In the countries visited, design-build was observed to be the contracting method of choice for many types of projects, ranging from green-field construction to pure maintenance contracts. Design-build also is an inherent component in concessions and public-private partnerships. In the United Kingdom, the Highways Agency's contracting method of choice is design-build. Design-build contracts are typically awarded on a best-value basis. In the best-value analysis, lifecycle costs are analyzed using net present value (NPV). In the United Kingdom, the Highways Agency indicated that in the early 1990s it carried preliminary designs too far, prior to tendering. The agency has now corrected that error. One area where the Europeans appear to be more advanced than the Americans is in writing outcome (value) specifications. U.S. practitioners are struggling with similar performance specifications. This report includes some tools observed for developing outcome specifications that are directly and immediately applicable to U.S. design-build practices. In Europe, the issue of quality assurance in design-build contracts is primarily dealt with through the use of 5- to 10-year warranties and 30-year concessions. The use of alternative financing, operation, and maintenance, in conjunction with design-build contracts, minimizes the need for owners to perform time-consuming and redundant inspection and testing. The lessons learned on this scan tour include the types of projects suitable for design-build, the use of best-value selection for design-build projects, the need to minimize the level of design in the solicitation, design and construction administration, third-party risks, the use of warranties, and the addition of maintenance and operation to design-build contracts. In summary, the design-build techniques observed in Europe promote a level of partnering and early contractor involvement not yet widely seen in the United States.

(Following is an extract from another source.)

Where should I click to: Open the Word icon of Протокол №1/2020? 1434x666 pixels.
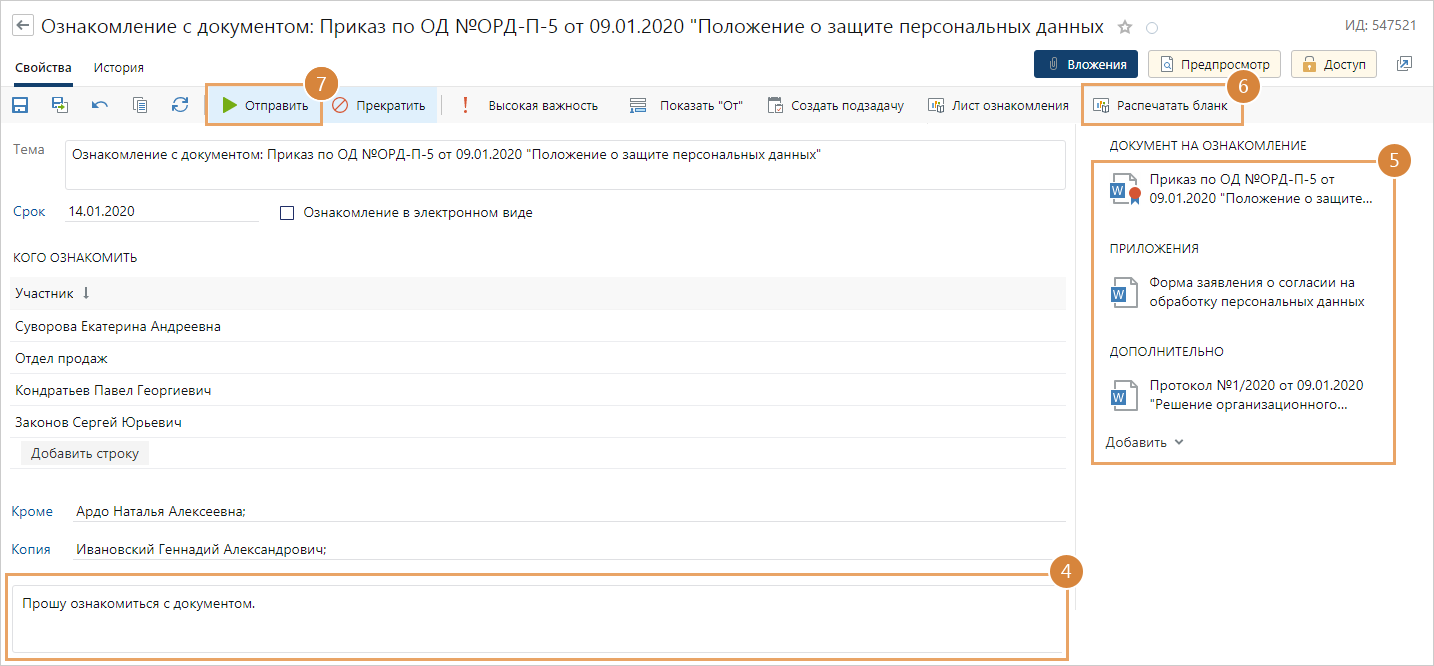pyautogui.click(x=1122, y=396)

Performance contracting is in its infancy in the U.S. transportation sector, but the tools and techniques are well established in Europe. Performance contracting allows the contractor to employ whatever means it determines are most appropriate (and economical) to satisfy the performance specifications provided by the owner.

Performance contracts allow innovation through creative design and construction methods--and are thought to lower the overall price of a given project. Performance contracts necessitate alternative procurement practices with past performance and innovative solutions as major factors in the selection process. Such contracts also are ideal candidates for alternative payment mechanisms, typically using end-product qualities as measurements.

Performance specifications are critical elements of performance contracting. In the Netherlands, the Highways Agency has extensive experience with drafting performance specifications. The Dutch are testing a series of 60 pilot projects to measure performance contracting versus traditional prescriptive methods. They define performance specifications in five levels of requirements that range from road-user wishes to requirements for basic materials and processing. Performance specifications detail both the operating level and minimum condition of the facility at the time it is returned to public ownership.

An area of concern in performance contracting in the United States is quality assurance/quality control (QA/QC). Traditional QA/QC roles and responsibilities in the United States can impede the effectiveness of performance contracting. Performance contracts observed by the scan team placed the responsibility for quality control solely with the contractor, and the owner retained only a minimal quality assurance role. Owner quality assurance is built into the process at various "stop" or "control" points on projects. There also are unique processes for penalty points and quality audits in lieu of heavy owner inspection. In one instance, the owner gives the contractor yellow or red cards for quality violations, like a referee in a soccer game. One yellow card is a warning and allows the contractor to correct work while improving its process or fixing the problem. Two yellow cards, or one red card, mean that the contractor must stop work until the violation is remedied.


Many of the alternative financing techniques in use in Europe have the potential to be used in the United States. Two significant differences between the U.S. and European finance processes, however, must be considered. First, the countries visited do not have tax revenue sources dedicated exclusively to transportation needs. This situation means that gasoline taxes and the like are not earmarked for transportation projects, but are deposited into a general fund with other taxes. The general funds provide money for a variety of needs, including transportation projects, but no taxes are specifically dedicated for future transportation projects. The second difference is that European governments do not have the ability to use tax-exempt financing for public transportation projects, as is the case in the United States. Although this means that interest rates are higher for European projects, it also means that such projects are not subject to the management contracting rules applicable to U.S. projects using tax-exempt financing, and makes private financing much more competitive with public financing. For example, in the United Kingdom, the interest differential between publicly guaranteed funds and private funds is sometimes less than 1 percent.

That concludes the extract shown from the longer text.